On November 17, Sunday, PC company HP, held the Beijing regional competition of the HP Dream Factory Innovation Hackathon in Beijing’s co-working space Ucommune. On this blustery afternoon, college students wearing the HP blue shirt flooded the space with unhindered passion, vitality and creativity.
The HP Dream Factory Innovation Hackathon this year is a 48-hour competition co-organized by HP and Startup Salad, a startup community in China. College participants need to work out a business plan right from the start in 48 hours from Friday to Sunday with guidance from mentors. Ideas are simple. But how to transfer from an idea to a feasible business plan remains a challenging task.
According to the 2018 Report on the Entrepreneurship Ecology of College Students by angel fund Tisiwi, China’s college graduates reached a total of 8.2 million in 2018, among them 3% have started their own business in less than half a year.
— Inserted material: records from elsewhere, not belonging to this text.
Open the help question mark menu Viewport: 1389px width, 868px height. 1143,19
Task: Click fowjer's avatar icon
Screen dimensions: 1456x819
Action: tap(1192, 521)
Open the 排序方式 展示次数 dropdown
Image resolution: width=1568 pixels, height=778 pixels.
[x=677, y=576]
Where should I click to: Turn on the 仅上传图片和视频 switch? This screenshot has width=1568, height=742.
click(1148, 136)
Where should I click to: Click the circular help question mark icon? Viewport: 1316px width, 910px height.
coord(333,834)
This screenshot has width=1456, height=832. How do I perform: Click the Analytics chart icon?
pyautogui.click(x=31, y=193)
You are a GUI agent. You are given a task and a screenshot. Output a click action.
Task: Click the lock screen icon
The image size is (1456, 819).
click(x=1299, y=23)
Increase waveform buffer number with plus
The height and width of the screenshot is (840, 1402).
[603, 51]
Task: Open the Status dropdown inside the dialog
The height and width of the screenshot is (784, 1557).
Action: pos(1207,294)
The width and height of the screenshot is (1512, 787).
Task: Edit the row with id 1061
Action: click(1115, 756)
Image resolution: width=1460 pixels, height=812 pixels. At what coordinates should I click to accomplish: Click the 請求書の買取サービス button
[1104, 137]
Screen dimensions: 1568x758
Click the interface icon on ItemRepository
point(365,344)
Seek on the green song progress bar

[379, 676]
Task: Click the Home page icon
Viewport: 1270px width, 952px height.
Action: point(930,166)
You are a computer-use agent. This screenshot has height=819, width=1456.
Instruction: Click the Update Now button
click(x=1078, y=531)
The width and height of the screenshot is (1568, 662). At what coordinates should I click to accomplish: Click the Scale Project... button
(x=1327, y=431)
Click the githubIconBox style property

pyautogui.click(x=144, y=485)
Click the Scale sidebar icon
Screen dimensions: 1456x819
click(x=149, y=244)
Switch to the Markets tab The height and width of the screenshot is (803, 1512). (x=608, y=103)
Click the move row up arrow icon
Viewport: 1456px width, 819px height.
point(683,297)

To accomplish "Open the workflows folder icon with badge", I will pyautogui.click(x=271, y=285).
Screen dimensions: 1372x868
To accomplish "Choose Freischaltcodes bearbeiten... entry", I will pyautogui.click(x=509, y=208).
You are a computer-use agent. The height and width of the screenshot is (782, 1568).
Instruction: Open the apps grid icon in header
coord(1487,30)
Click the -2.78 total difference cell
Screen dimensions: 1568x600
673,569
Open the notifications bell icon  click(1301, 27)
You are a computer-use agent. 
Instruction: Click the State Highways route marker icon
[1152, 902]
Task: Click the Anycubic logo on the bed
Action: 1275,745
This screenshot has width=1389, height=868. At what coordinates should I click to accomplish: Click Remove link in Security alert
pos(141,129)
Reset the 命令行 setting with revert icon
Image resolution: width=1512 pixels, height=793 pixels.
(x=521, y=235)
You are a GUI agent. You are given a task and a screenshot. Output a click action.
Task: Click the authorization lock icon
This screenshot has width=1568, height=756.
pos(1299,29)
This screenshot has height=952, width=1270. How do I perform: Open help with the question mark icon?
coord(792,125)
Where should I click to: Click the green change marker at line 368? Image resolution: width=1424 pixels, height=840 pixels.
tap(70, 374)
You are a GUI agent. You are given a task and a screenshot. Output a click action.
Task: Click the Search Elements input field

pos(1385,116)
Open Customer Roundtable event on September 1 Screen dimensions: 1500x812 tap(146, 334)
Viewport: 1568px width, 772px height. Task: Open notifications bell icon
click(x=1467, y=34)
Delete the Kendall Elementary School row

In 2011, the proportion was merely 1.6%. Such increase has everything to do with the mass entrepreneurship and innovation policy of the government.
As one of the respected tech companies from Silicon Valley, HP has continually advocated and respected the entrepreneurial spirit. According to Grace Dong, Greater China CMO, HP Inc. “The slogan and spirit of HP is “Keep reinventing”. Actually, the spirit of innovation to move things ahead has been embedded in HP’s culture since the first day it was founded in a garage in Silicon Valley. The program aims to inspire innovation and creativity, meanwhile providing college students across China with opportunities and access to the real business world.”
Only one month after its opening by the end of September, the competition has already garnered over 1800 applicants. In the following months, a series of regional competition will be ongoing in 12 cities including Shenyang, Xi’an, Qingdao, Wuhan.
In Beijing, 15 winning teams make it to the regional competition. As a reward for the students’ dedicated teamwork, the champion team receives 50,000 yuan, while the runner up and third prize gets 20,000 yuan and 10,000 yuan respectively. Other tempting awards include recommendation letter from CMO of HP and internship opportunities at the tech giant.
It is noticeable that most projects involved in this round of competition paid specific attention to the daily lives of college students, that go from career guidance to trading of second-hand books. Other tech-based projects include 3D modeling on missing people, reuse of coffee grounds and smart sewage treatment. As a whole, the competition covers a wide range of trendy topics including smart cities, industrial design, education as well as security issues.
Interestingly, the first prize goes to a team that aims to solve problems for students taking a Master degree entrance exam of a major different from their bachelor’s in China. The yearly national post-graduate entrance examination (Kaoyan in Chinese) is yet another exam that gives headaches to Chinese students after the college entrance exam Gaokao. Varied requirements for different majors in different colleges makes it a hassle for exam takers to prepare. As mentioned in the roadshow session, a survey shows that a considerable number of people are willing to pay for the exam information. Every year after the exam, the team would gather relevant questions and answers according to the survey, interviews and experiences shared by previous exam takers. When asked how they gather their data, two team members stated that they prefer the rough and practical way, waiting outside the exam building and conduct interviews then and there.
Another project that came out quite unexpected is a hand-drawn artwork platform called T-ghost, that gathers art students from renowned art schools across the nation to design and draw customized patterns on shoes, handbags, laptop covers and so on. The idea came to life after the founder realizes the individuality of generation Z and their self-expression through unique style. The platform has already started making profit and according to team leader Berry Zhao, they are now seeking promotional support from influencers on the short video platform Tiktok. The project won the third prize. “I don’t care that much about the prize. I just want my project to get more exposure, in hopes of getting more guidance from mentors.” Zhao said.